* **EXERCISE REQUIREMENTS**
Print each line below verbatim, skipping every picture.

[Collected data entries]
-- Opening Marker --

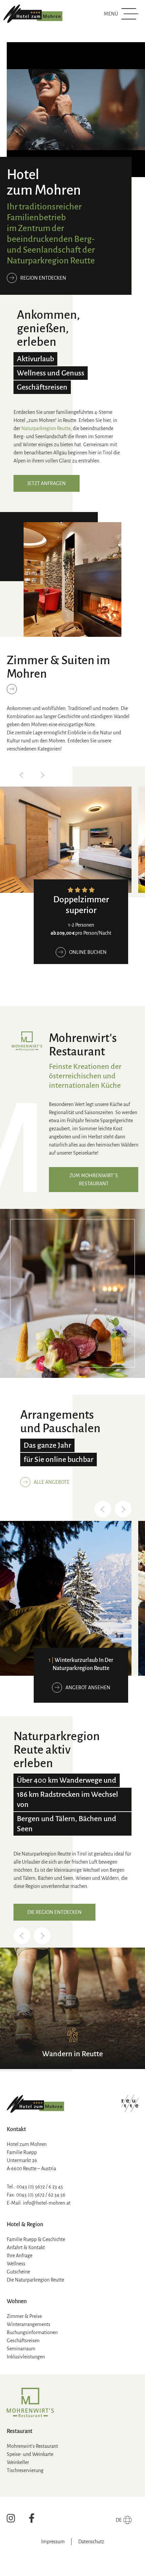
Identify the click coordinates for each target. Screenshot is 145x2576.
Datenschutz (91, 2541)
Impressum (53, 2541)
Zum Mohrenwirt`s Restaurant (93, 1179)
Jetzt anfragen (46, 483)
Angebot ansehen (87, 1687)
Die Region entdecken (54, 1912)
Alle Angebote (51, 1482)
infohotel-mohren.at (46, 2203)
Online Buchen (88, 952)
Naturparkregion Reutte (45, 428)
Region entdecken (43, 278)
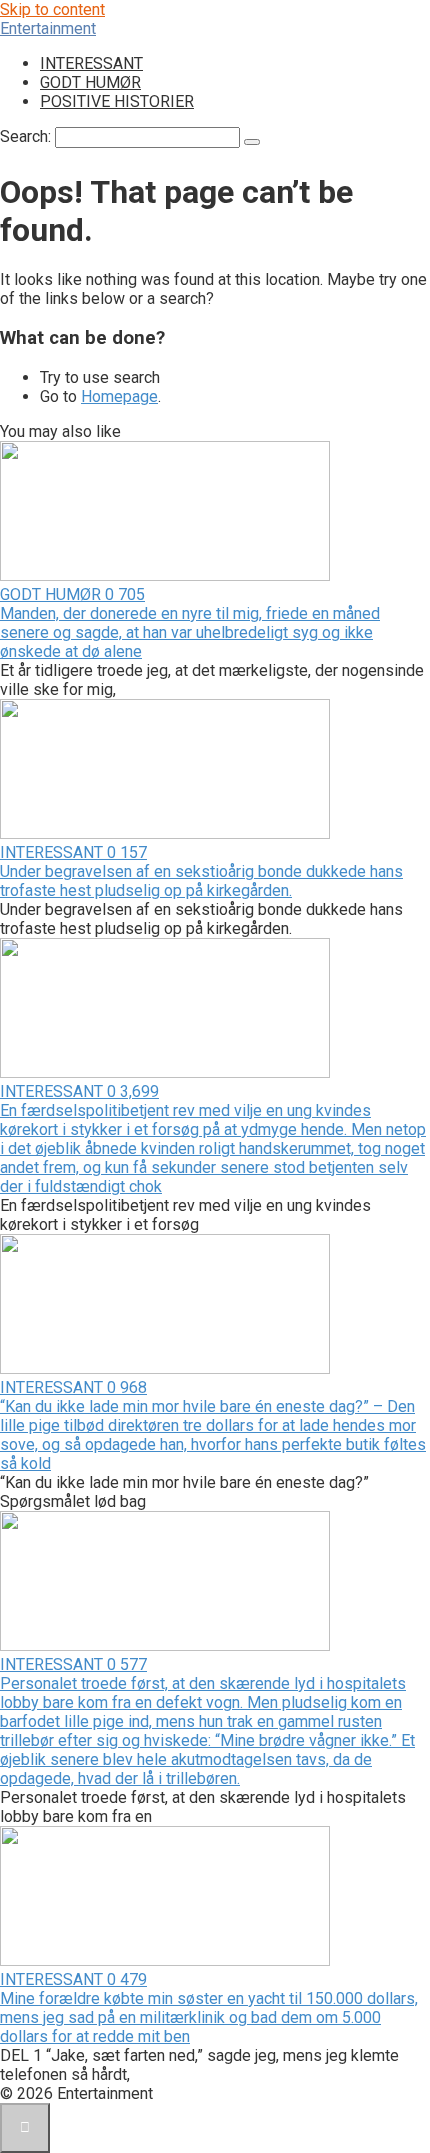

-- Closing Marker --

* **RESPONSE**
Identify the click coordinates for each target. Screenshot is 145x2576.
Datenschutz (91, 2541)
Impressum (53, 2541)
Zum Mohrenwirt`s Restaurant (93, 1179)
Jetzt anfragen (46, 483)
Angebot ansehen (87, 1687)
Die Region entdecken (54, 1912)
Alle Angebote (51, 1482)
infohotel-mohren.at (46, 2203)
Online Buchen (88, 952)
Naturparkregion Reutte (45, 428)
Region entdecken (43, 278)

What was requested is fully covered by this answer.